FIG. 2 is a side view showing an assembled state of a substrate cassette used in the apparatus shown in FIG.

FIG. 3 is an exploded perspective view showing an example of an end structure of a support plate.

FIG. 4 is a plan view showing an assembled state of the semiconductor substrate on the support plate of FIG.

FIG. 5 is a side view of FIG.

FIG. 6 is a graph showing an example of a temperature program for epitaxial growth.

FIG. 7 is a partial side sectional view showing a state in which the substrate cassette is immersed in the melt reservoir.

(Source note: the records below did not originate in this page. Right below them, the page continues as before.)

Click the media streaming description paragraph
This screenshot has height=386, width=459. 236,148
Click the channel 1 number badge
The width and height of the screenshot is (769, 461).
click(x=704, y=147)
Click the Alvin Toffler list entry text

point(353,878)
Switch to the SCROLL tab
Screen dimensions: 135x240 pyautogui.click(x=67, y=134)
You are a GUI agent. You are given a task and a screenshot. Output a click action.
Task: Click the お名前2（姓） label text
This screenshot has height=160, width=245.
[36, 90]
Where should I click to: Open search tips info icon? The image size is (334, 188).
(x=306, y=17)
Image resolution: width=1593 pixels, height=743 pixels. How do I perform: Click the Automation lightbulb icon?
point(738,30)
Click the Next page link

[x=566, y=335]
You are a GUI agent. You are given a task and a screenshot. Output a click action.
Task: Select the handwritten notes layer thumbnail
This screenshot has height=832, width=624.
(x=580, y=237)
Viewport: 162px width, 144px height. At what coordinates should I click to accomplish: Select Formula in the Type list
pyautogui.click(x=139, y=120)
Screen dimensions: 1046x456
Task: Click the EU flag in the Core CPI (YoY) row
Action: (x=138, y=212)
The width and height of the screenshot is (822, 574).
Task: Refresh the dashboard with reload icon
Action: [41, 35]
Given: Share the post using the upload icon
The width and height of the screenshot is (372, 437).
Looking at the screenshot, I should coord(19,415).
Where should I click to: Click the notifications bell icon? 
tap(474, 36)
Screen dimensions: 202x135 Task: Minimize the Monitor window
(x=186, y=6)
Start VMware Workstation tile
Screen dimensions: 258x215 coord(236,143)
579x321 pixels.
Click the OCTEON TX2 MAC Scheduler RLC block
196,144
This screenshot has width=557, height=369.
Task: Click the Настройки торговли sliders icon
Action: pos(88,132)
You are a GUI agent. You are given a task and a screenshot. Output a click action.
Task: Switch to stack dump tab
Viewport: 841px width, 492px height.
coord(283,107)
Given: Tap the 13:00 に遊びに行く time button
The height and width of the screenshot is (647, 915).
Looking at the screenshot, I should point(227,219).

FIG. 8 is a partial side view showing a melt state during epitaxial growth.

[Explanation of symbols]

 1 Support plate 2 Semiconductor substrate 3 Lower holding jig 4 Upper holding jig 5 Fixing bolt 6 Operation rod 7 Spacer 8 Melt 9 Substrate cassette 10 Reaction tube 11 Melt reservoir 12 Heater

Claims (3)

[Claims] 1. A plurality of semiconductor substrates are horizontally stacked and supported at predetermined intervals, the semiconductor substrates are immersed in a melt reservoir installed below, and then separated from the melt reservoir.
A vertical liquid phase epitaxial growth method characterized in that only a melt necessary for epitaxial growth is held on each semiconductor substrate, and epitaxial growth is performed outside the melt reservoir. 2. A plurality of semiconductor substrates are stacked horizontally and supported at predetermined intervals, the semiconductor substrates are immersed in a melt reservoir installed below, and then lifted and separated from the melt reservoir,
A vertical liquid phase epitaxial growth method characterized in that only a melt necessary for epitaxial growth is held on each semiconductor substrate, epitaxial growth is performed outside the melt reservoir, and a dopant gas is introduced into the system during the growth process to perform vapor phase doping. . 3. A substrate cassette in which a plurality of support plates for horizontally supporting a semiconductor substrate are stacked at predetermined minute intervals,
A vertical liquid phase epitaxial growth apparatus comprising a drive mechanism for moving the substrate cassette up and down and a melt reservoir for immersing the substrate cassette.